There’s a ton of books, blogs and videos out there on how to mentor your employees. And there are numerous great strategies around incentives, inspirations, values, buy-in, leadership, metrics, and statistics to get people to do things. But what often gets missed in the art of mentoring is actually being the leader you want to see on your team and creating an environment with room for employees to step into.
4 Keys to Mentoring:
Leading by example is the only mentoring that sticks.
Paying attention to the 0s not just the 1s.
Holding a bigger vision for your staff than they hold for themselves
Getting your own mentoring
1. LEADING BY EXAMPLE IS THE ONLY MENTORING THAT STICKS
In today’s world, talk is cheap. In fact, research shows that 90% of our communication is nonverbal and even if it’s not that high, most agree that it’s the majority of our communication. Thus, it’s critical that good managers and leaders don’t just mentor their staff by giving them training or verbal instructions once or three times and then not leading by example themselves. We are always looking for body cues, posture, cadence, tone, facial expressions, moods and energies to grok not only what someone says, but if they are congruent with what they are saying. And if you are in a position of authority on your Org. Chart, this is not optional.

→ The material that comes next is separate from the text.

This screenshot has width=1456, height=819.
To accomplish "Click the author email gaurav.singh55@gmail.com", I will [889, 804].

So if you are in a mentor position:
Do you get that you are a mentor to reporting and often non-reporting staff?
What does this even mean to you?
Do you take this seriously?
Are you always holding how you can help your staff grow into their own leadership and abilities to the next level?
Where do you not embody what you teach/mentor/lead?

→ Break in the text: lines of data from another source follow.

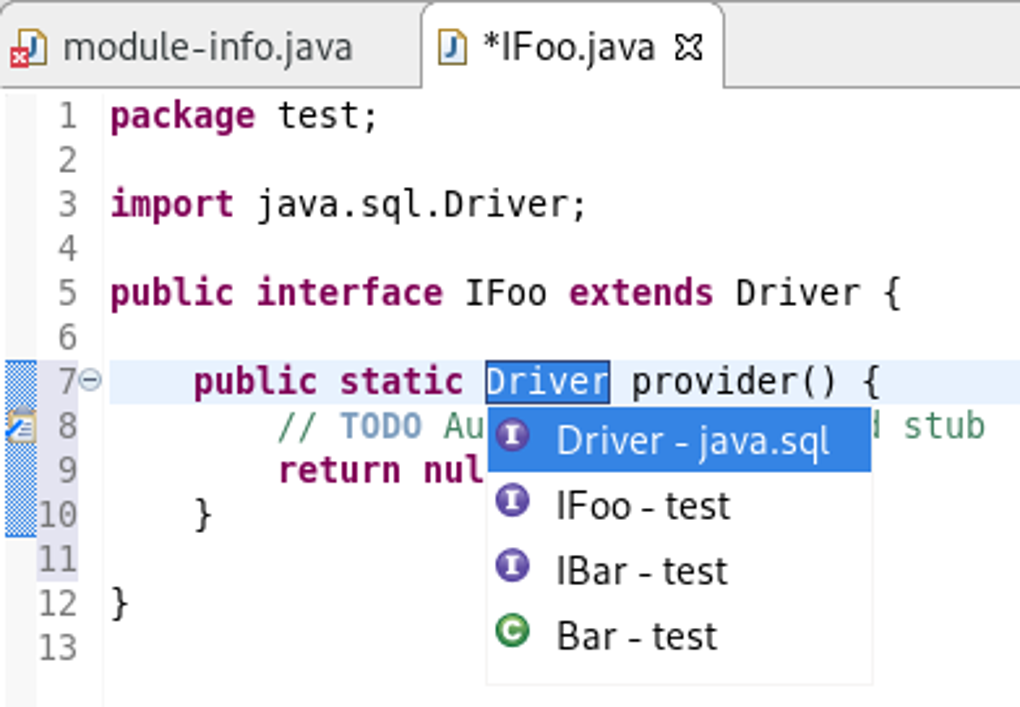Select the "IBar - test" suggestion
This screenshot has width=1020, height=707.
tap(641, 571)
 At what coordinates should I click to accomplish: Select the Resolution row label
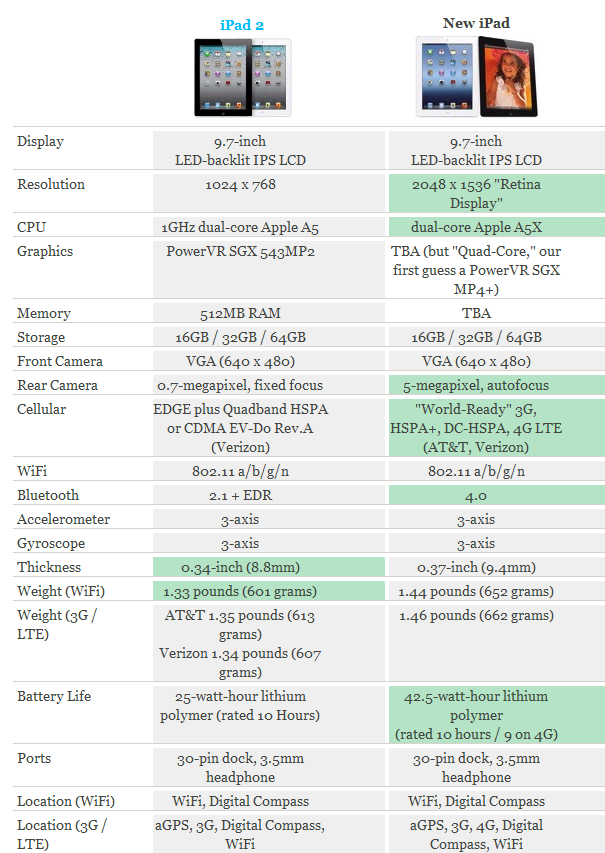(x=51, y=184)
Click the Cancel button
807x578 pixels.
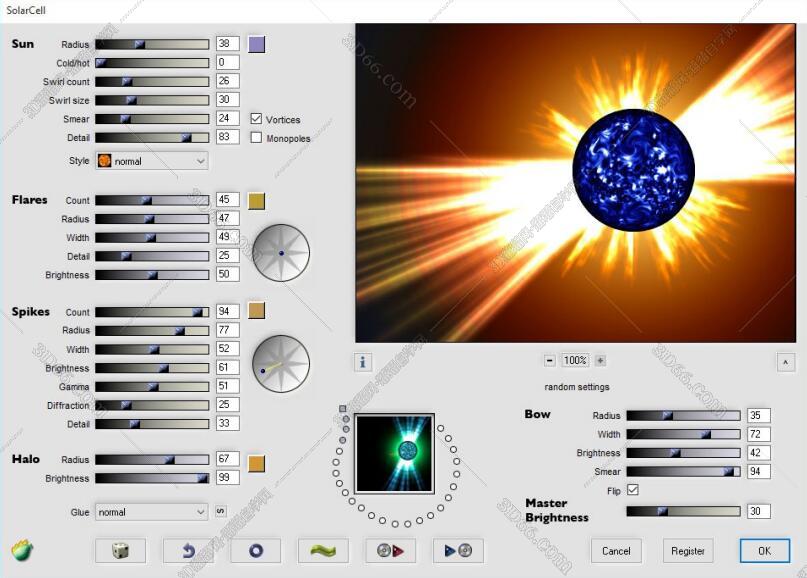616,550
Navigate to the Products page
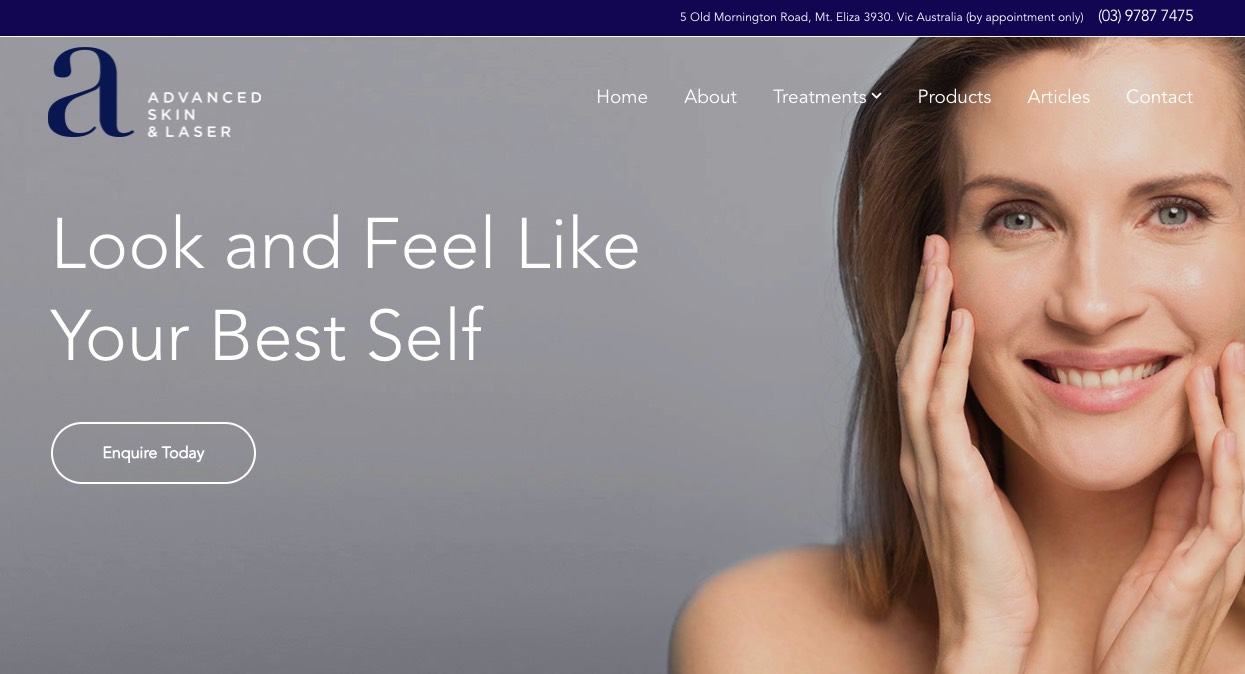The width and height of the screenshot is (1245, 674). (954, 97)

2. Paying attention to the 0s, not just the 1s
In using digital programming as a metaphor, if ‘1s’ are the direct instructions, guidance, metrics or data that a mentor uses to manage their employees, the ‘0s’ are the the intangibles of mentoring that elicit the leadership forward from each employee.

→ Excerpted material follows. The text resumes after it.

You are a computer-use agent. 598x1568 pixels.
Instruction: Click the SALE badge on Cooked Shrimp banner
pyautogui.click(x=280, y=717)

For example, are you turning your 1-1 meetings into predictable routines of deadlines and accountabilities, or are you also paying attention to HOW they are performing? What they need to grow to the next level? Are you providing room for their questions, concerns and feedback?
(Examples of '0'): Are you actually listening for what your employees are saying, what they are not saying, and how they are saying it? Do you leave silence after you ask a question? Do you leave space for them to come to their own answers and solutions? (Examples of '1'): Or do you fill it with micromanagement and heavy-handed directives, or are simply not open to their feeback? Do you ask them for their solution, even if half-baked, with every question or frustration they may have?
The art of mentoring is about listening to the patterns that catch your attention about your employee, giving appropriate feedback that meets them where they are at and challenges them an extra 15%, while developing their critical thinking, risk-taking and competence. Imagine if someone helped you get which of your habits and patterns were productive and nonproductive and provided a supportive environment for change and growth.
3. Holding a bigger vision for your staff than they hold for themselves
Are you able to remind them of the bigger picture, their potential, or what you see in them when they are up against their challenges to provide that boost over their current obstacles? We all need reflections for our own blind spots, and if you collapse into technical detail only, you’ve lost the biggest opportunity to mentor and lead.
4. Getting your own mentoring
And lastly, are you getting mentoring for yourself? How do you expect to continue to challenge others, elicit breakthroughs, and develop creative and critical thinking if you are not continually challenging yourself to look at your own habits and patterns that keep you stagnant and comfortable? When you’re at the top, it can be even more challenging to ask for help or feedback. And in today’s world: that’s leading.
This is the new way of mentoring that employees are starving for.